Copy out word for word the items from the line containing "Image resolution: width=760" through the line containing "point(67,433)", leaving the pictures out of your answer.

"""

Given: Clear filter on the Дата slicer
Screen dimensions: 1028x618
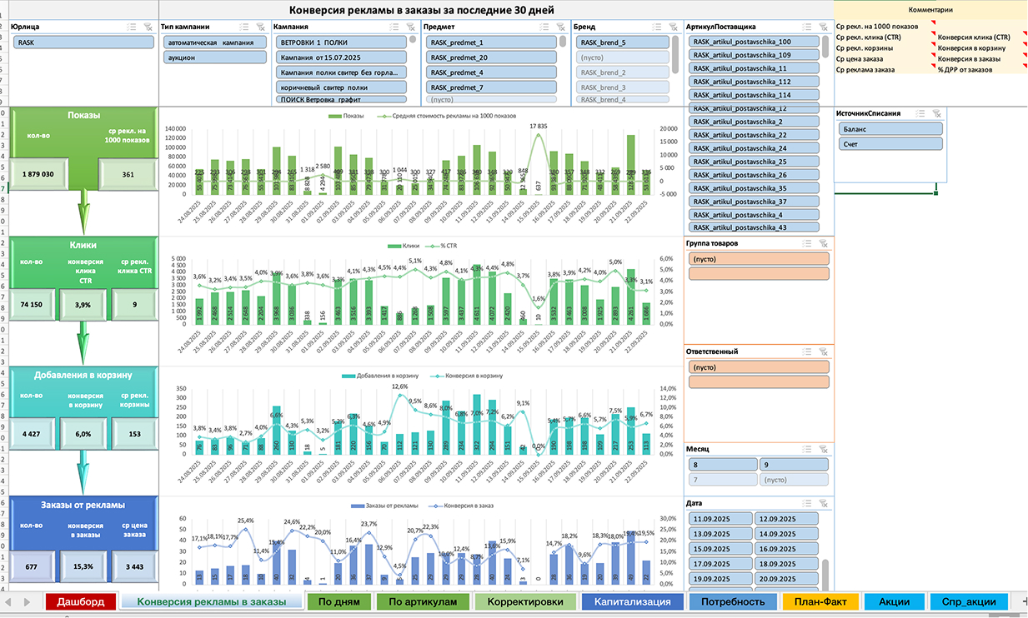Looking at the screenshot, I should tap(822, 503).
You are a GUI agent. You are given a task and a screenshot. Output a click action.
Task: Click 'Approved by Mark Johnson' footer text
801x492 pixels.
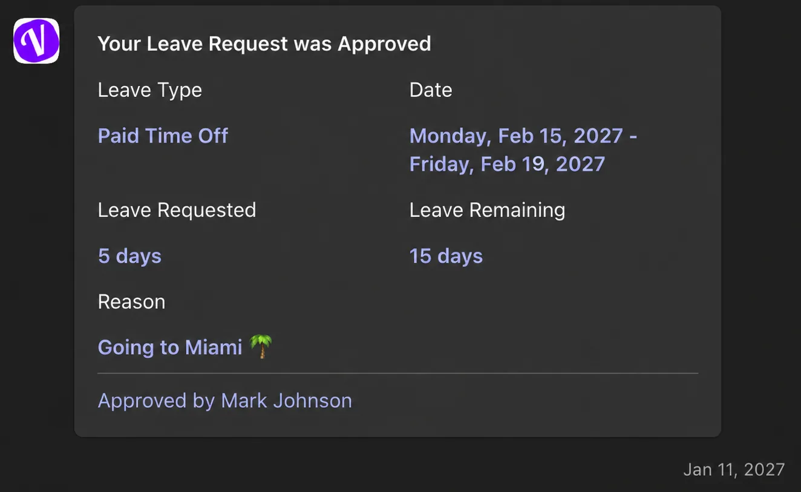coord(224,401)
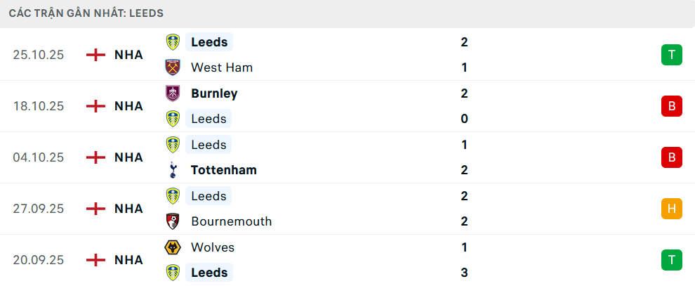Click the West Ham club crest
The image size is (695, 286).
(172, 67)
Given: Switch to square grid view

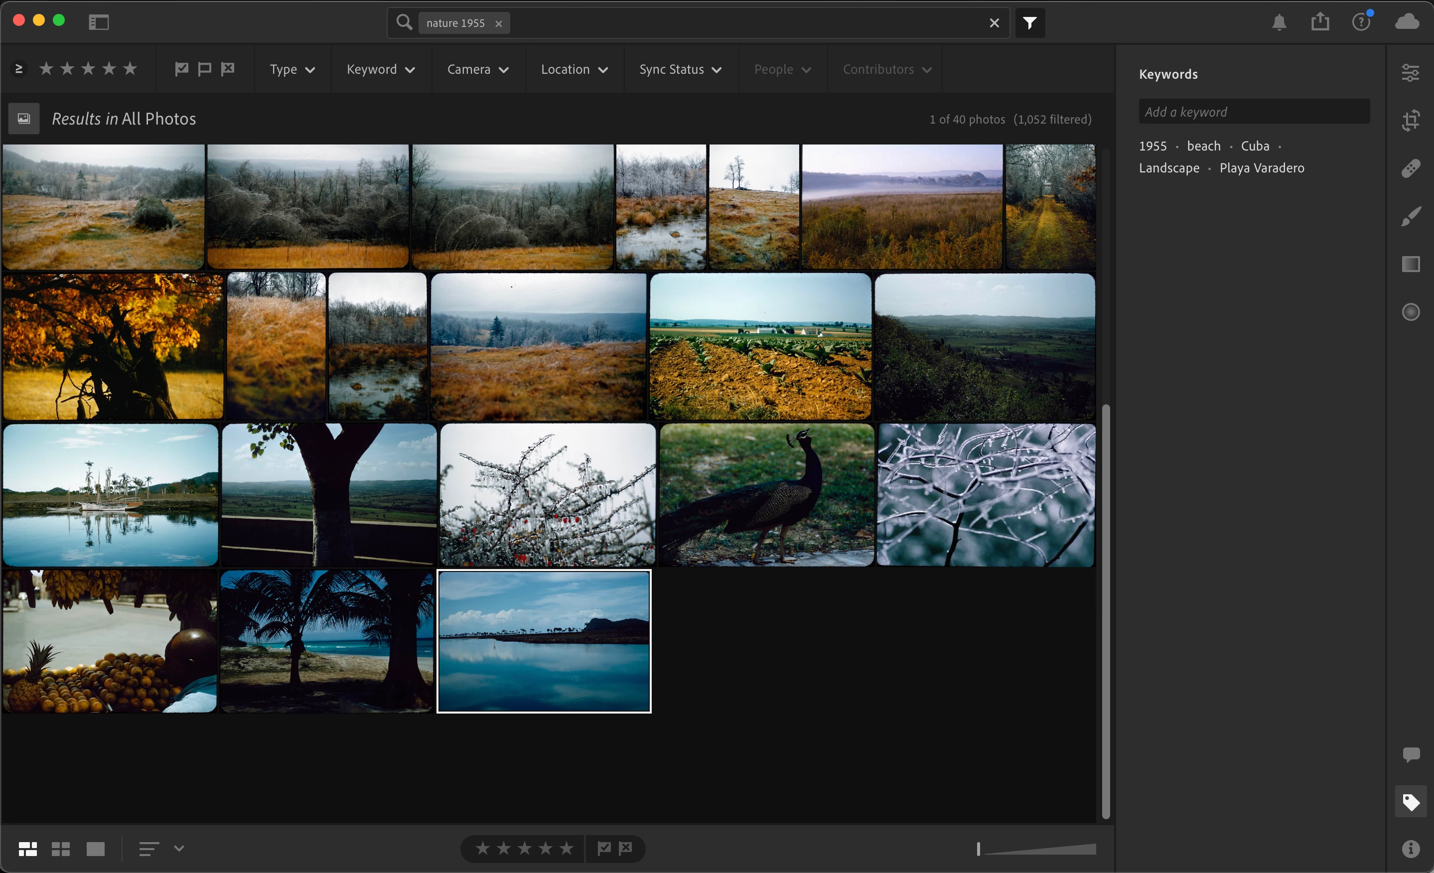Looking at the screenshot, I should pos(61,849).
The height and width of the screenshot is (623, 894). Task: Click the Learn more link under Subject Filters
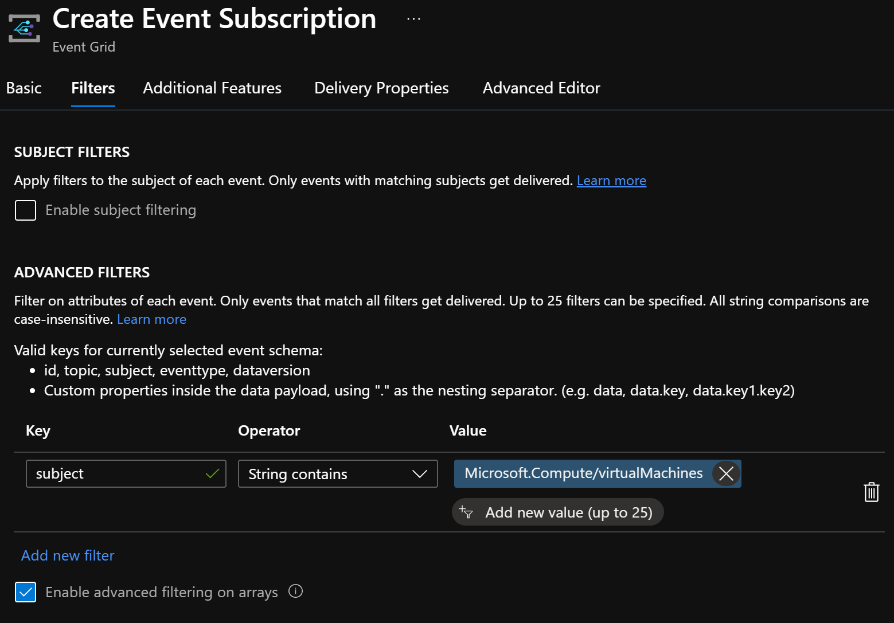click(x=611, y=180)
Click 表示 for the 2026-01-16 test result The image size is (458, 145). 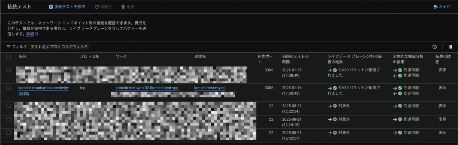pos(442,88)
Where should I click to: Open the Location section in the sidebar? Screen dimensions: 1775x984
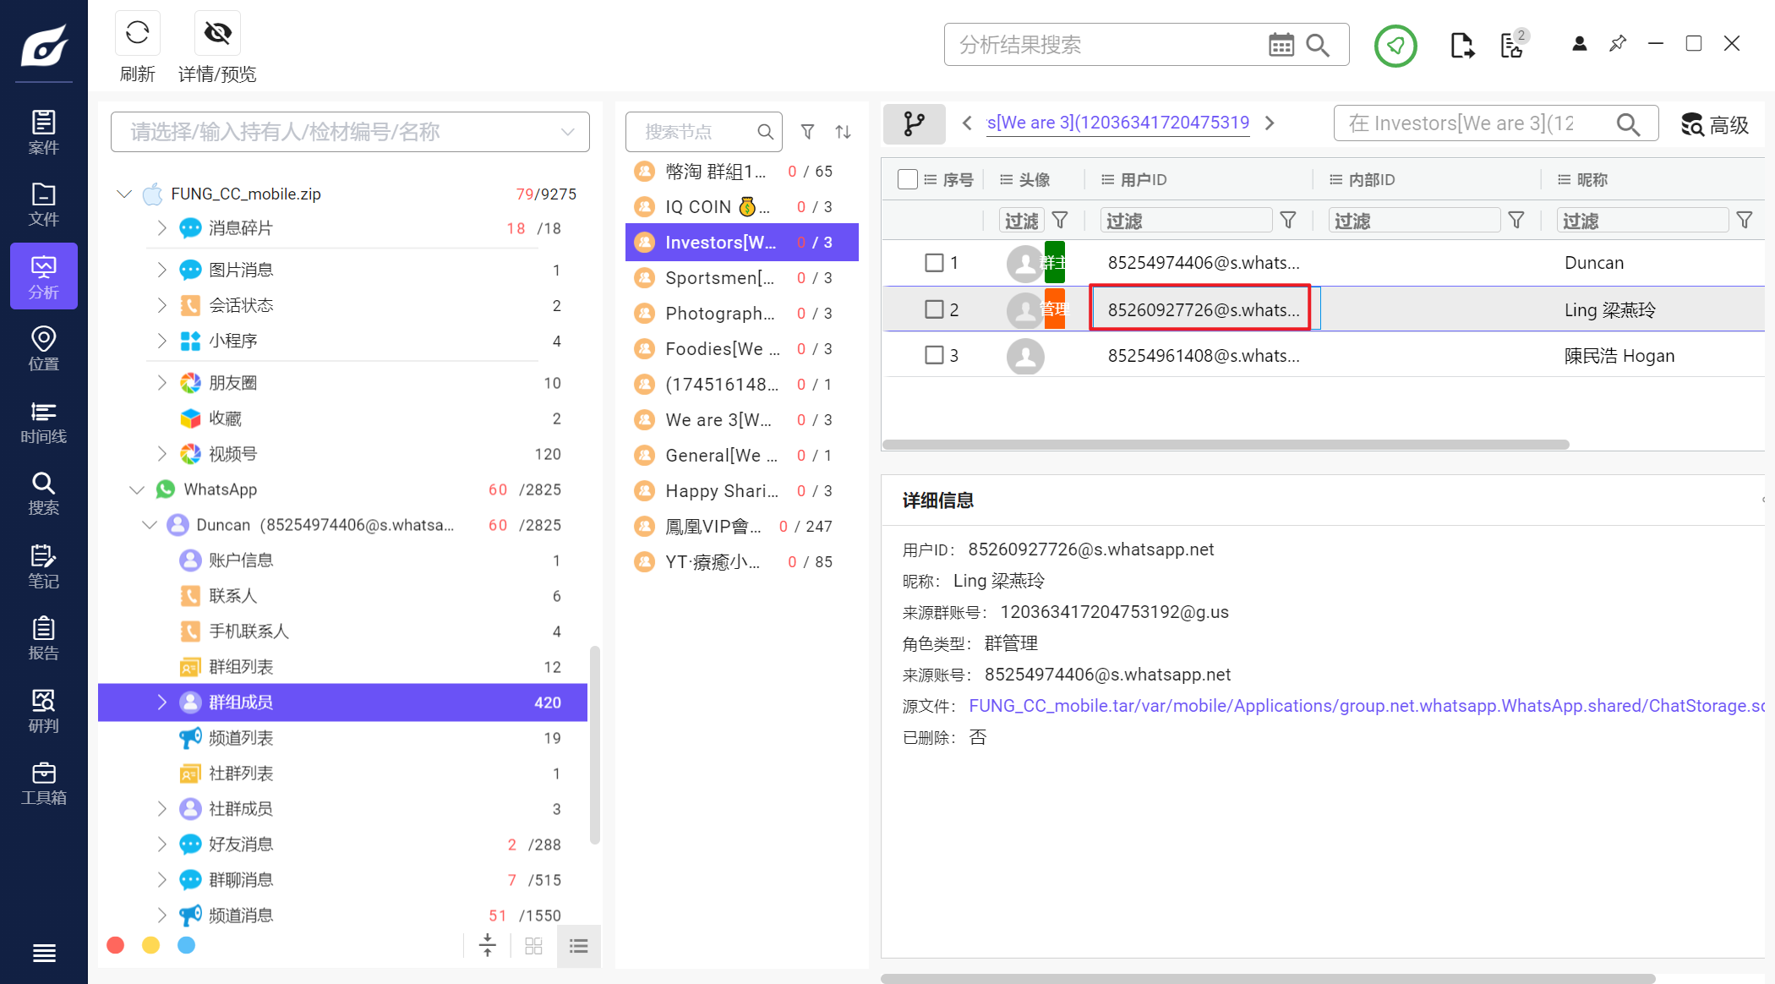coord(43,350)
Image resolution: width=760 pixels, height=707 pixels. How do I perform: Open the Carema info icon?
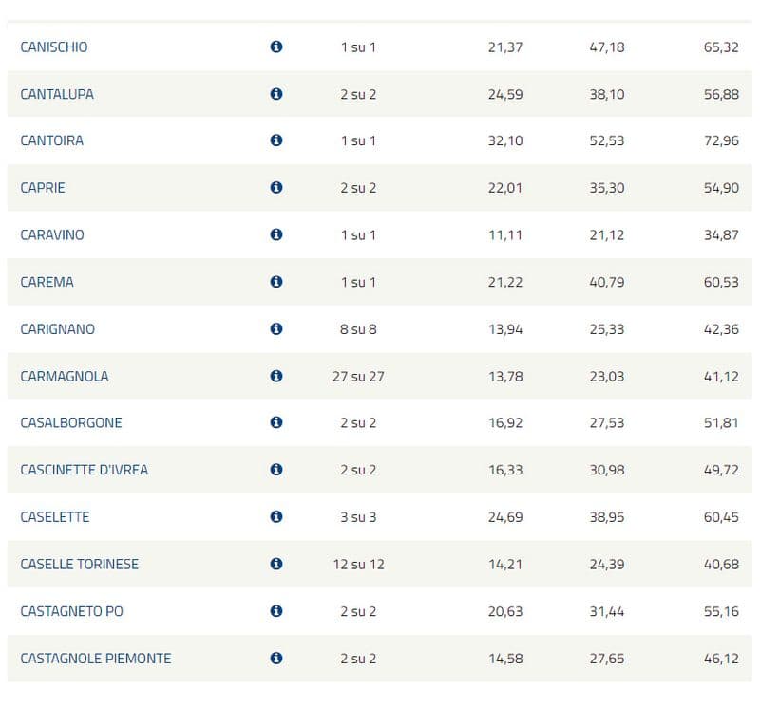click(276, 282)
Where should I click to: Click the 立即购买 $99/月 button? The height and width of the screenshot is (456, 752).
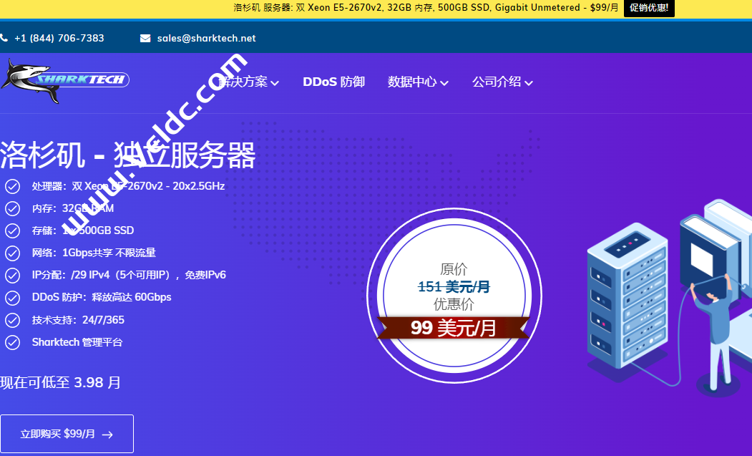point(67,433)
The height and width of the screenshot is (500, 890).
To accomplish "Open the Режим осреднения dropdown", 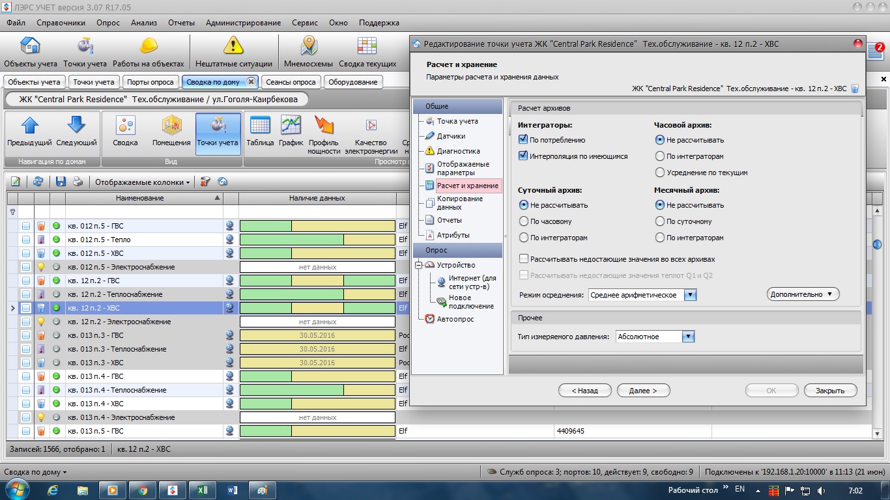I will pyautogui.click(x=690, y=295).
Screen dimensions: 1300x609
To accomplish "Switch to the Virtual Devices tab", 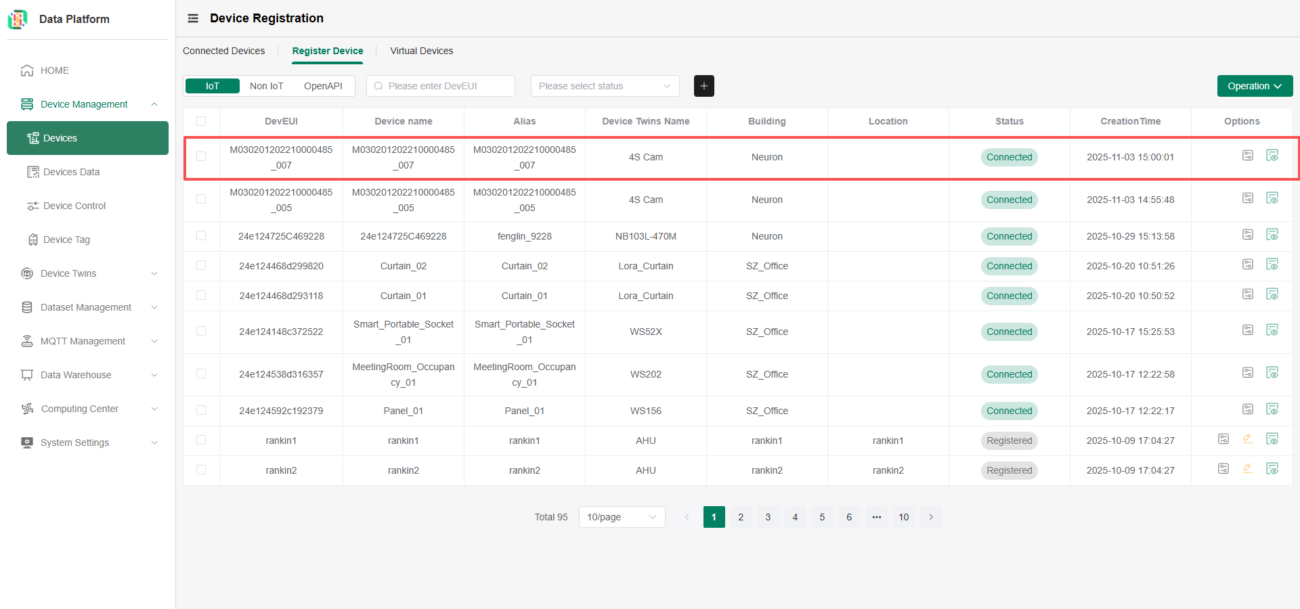I will click(421, 51).
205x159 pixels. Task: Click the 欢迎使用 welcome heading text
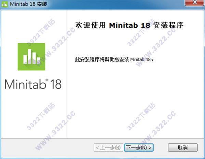[90, 25]
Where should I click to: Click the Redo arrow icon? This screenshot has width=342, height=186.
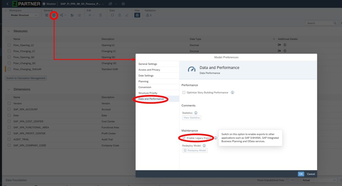(x=79, y=15)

"""

** Result **
Image resolution: width=760 pixels, height=707 pixels. How do I perform: Open the Carema info icon?
click(276, 282)
Where should I click to: Click the 立即购买 $99/月 button? The height and width of the screenshot is (456, 752).
point(67,433)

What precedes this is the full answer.